→ RECORDS TO PROCESS:
Begin
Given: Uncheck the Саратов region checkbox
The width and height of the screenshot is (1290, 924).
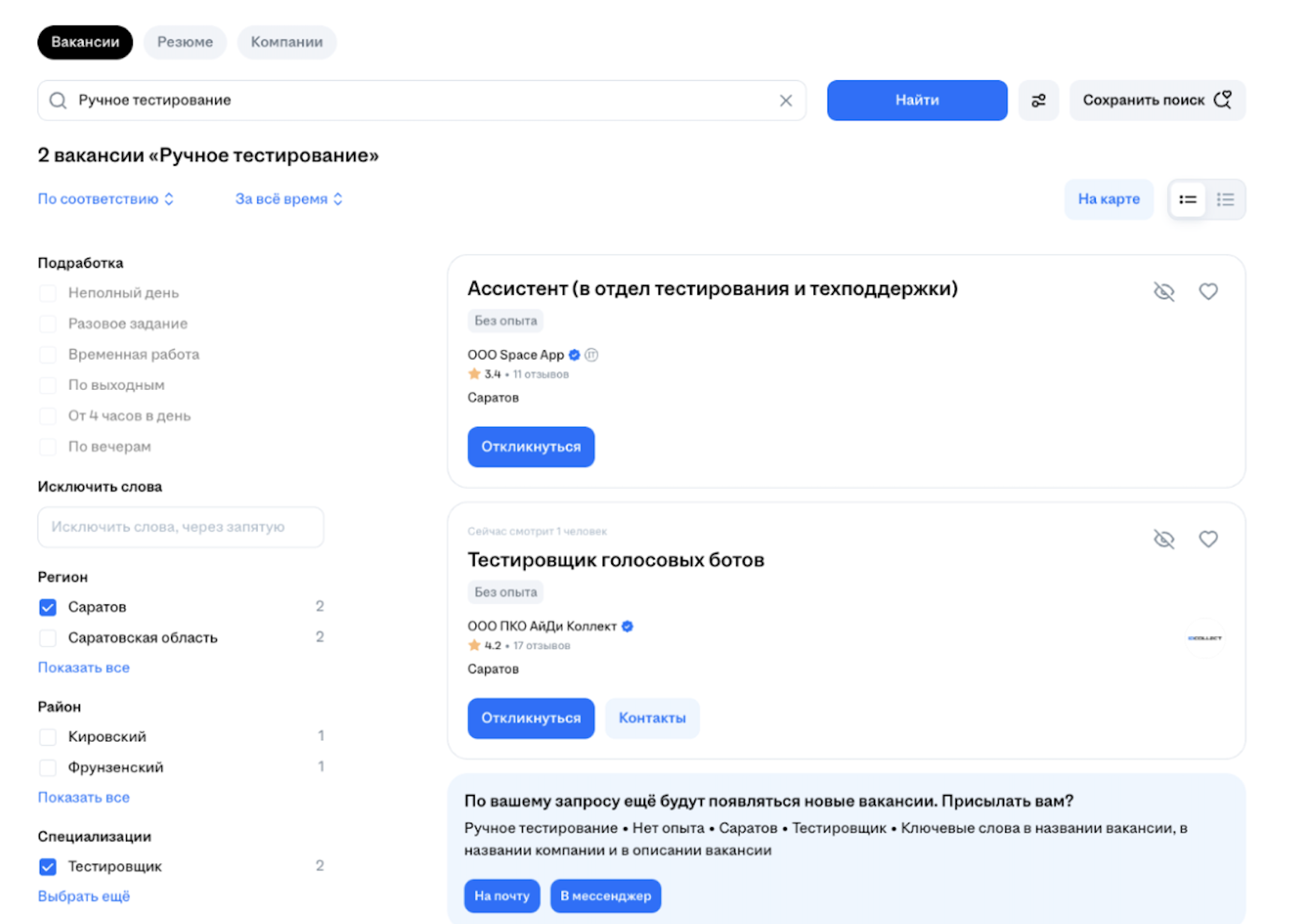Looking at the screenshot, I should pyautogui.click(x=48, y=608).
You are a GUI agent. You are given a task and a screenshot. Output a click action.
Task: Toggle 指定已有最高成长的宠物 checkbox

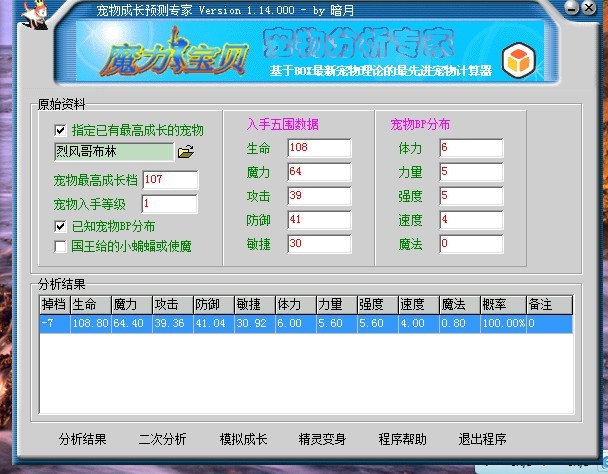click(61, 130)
End
Begin
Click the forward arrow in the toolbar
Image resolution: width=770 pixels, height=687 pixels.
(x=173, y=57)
End
Begin
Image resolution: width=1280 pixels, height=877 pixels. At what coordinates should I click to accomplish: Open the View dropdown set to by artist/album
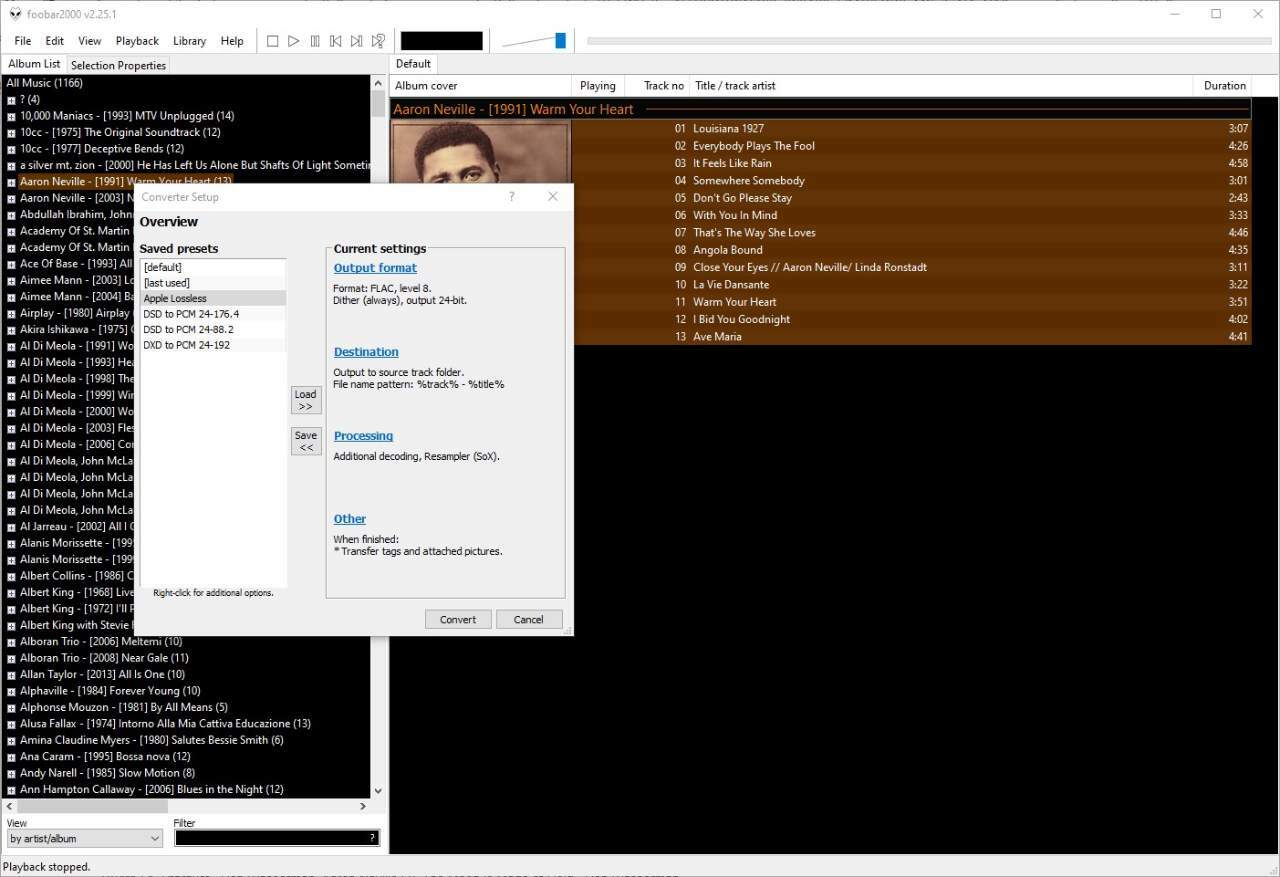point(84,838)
End
→ INSTRUCTIONS TO FOLLOW:
Count the lines of the records above that contain the string "height", matching case exactly. Reply with the number alone.

→ EXERCISE OUTPUT:
3